WHAT TO PRODUCE.
Write out exactly, please, every line from the beginning of the entries to the line holding "Practical Weekend Projects", and no pictures.
****
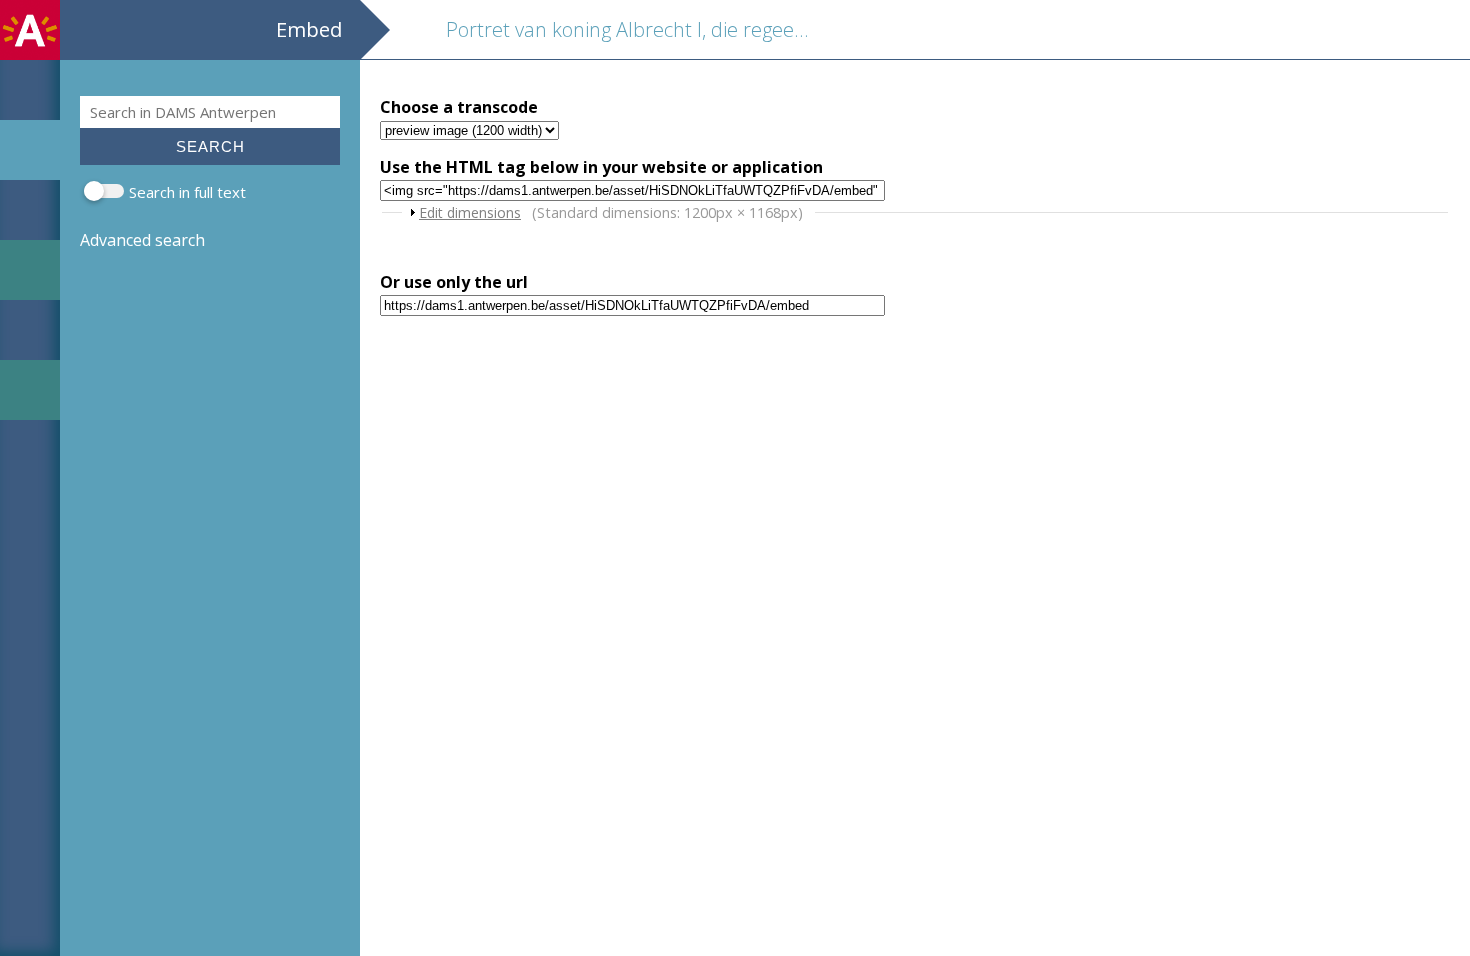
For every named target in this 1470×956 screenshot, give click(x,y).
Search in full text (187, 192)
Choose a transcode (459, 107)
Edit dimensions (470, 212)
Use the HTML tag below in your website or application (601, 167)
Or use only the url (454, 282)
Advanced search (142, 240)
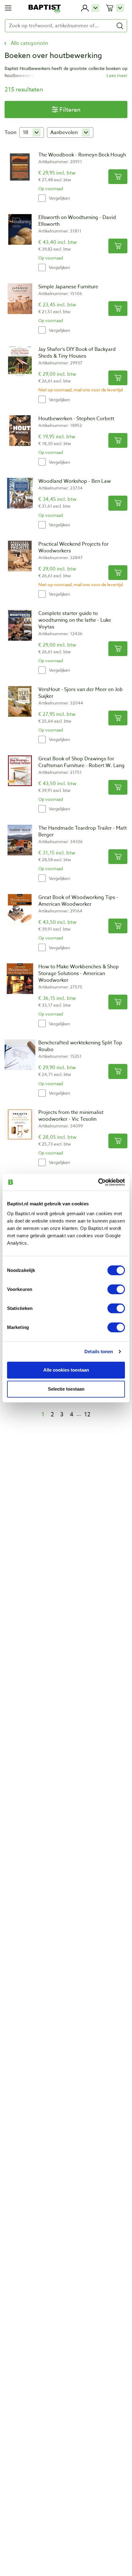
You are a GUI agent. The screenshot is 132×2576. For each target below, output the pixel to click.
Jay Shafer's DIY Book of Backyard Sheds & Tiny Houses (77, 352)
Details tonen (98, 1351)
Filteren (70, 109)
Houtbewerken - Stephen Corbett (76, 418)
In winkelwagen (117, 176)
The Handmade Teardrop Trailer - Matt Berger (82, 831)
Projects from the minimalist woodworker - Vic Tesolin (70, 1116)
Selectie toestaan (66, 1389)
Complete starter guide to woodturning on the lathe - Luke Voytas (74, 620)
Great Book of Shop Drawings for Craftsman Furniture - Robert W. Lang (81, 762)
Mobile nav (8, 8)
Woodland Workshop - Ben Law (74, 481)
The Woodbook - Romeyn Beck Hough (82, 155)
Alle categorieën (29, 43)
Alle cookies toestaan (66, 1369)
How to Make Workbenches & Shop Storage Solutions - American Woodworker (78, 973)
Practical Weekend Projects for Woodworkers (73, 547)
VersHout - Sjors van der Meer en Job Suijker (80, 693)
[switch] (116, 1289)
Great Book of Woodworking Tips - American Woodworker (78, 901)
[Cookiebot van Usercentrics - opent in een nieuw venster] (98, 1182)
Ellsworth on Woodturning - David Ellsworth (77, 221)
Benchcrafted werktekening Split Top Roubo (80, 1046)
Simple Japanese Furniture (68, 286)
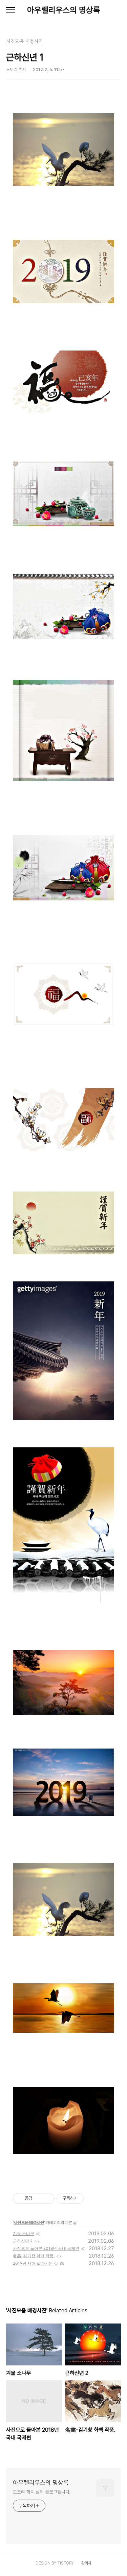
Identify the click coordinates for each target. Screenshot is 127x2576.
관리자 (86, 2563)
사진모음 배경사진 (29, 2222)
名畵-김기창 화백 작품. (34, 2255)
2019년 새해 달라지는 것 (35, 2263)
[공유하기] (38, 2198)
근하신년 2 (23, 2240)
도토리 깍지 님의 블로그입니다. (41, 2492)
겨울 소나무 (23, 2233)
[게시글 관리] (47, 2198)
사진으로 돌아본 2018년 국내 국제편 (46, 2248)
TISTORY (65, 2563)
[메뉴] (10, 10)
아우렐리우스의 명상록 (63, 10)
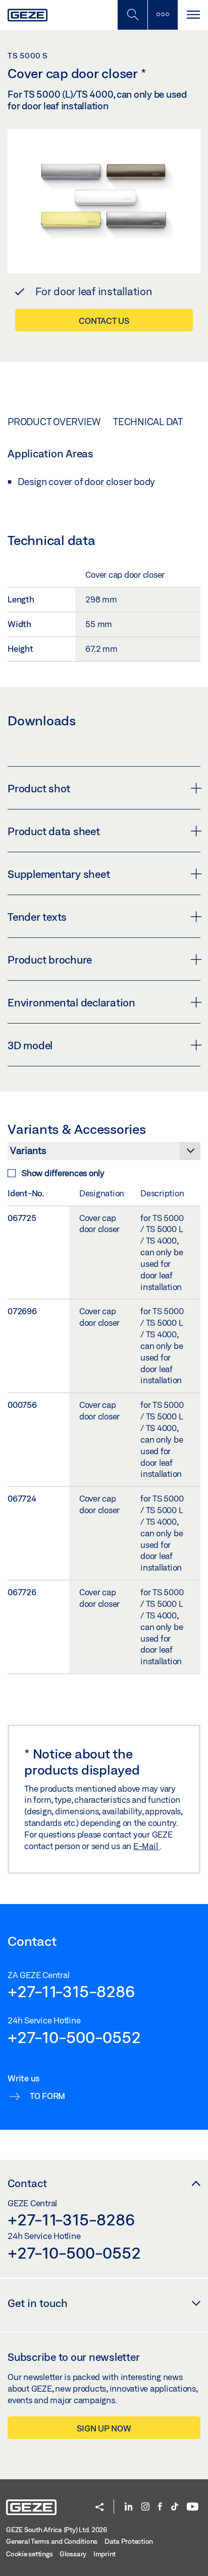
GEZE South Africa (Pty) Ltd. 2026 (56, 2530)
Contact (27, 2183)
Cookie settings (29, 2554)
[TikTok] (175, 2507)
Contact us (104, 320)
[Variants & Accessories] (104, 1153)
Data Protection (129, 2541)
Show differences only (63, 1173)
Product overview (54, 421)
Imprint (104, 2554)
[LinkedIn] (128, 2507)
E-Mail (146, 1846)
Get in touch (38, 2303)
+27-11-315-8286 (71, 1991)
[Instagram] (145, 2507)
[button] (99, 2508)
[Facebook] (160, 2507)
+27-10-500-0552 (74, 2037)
****
THE COMPLETED TASK.
For every named target in this 1470×956 screenshot, give click(x,y).
Search in full text (187, 192)
Choose a transcode (459, 107)
Edit dimensions (470, 212)
Use the HTML tag below in your website or application (601, 167)
Or use only the url (454, 282)
Advanced search (142, 240)
You are a GUI agent. The screenshot is 132×2576. For each target below, output the pixel to click.
Jay Shafer's DIY Book of Backyard Sheds & Tiny Houses (77, 352)
Details tonen (98, 1351)
Filteren (70, 109)
Houtbewerken - Stephen Corbett (76, 418)
In winkelwagen (117, 176)
The Handmade Teardrop Trailer - Matt Berger (82, 831)
Projects from the minimalist woodworker - Vic Tesolin (70, 1116)
Selectie toestaan (66, 1389)
Complete starter guide to woodturning on the lathe - Luke Voytas (74, 620)
Great Book of Shop Drawings for Craftsman Furniture - Robert W. Lang (81, 762)
Mobile nav (8, 8)
Woodland Workshop - Ben Law (74, 481)
The Woodbook - Romeyn Beck Hough (82, 155)
Alle categorieën (29, 43)
Alle cookies toestaan (66, 1369)
How to Make Workbenches & Shop Storage Solutions - American Woodworker (78, 973)
Practical Weekend Projects for Woodworkers (73, 547)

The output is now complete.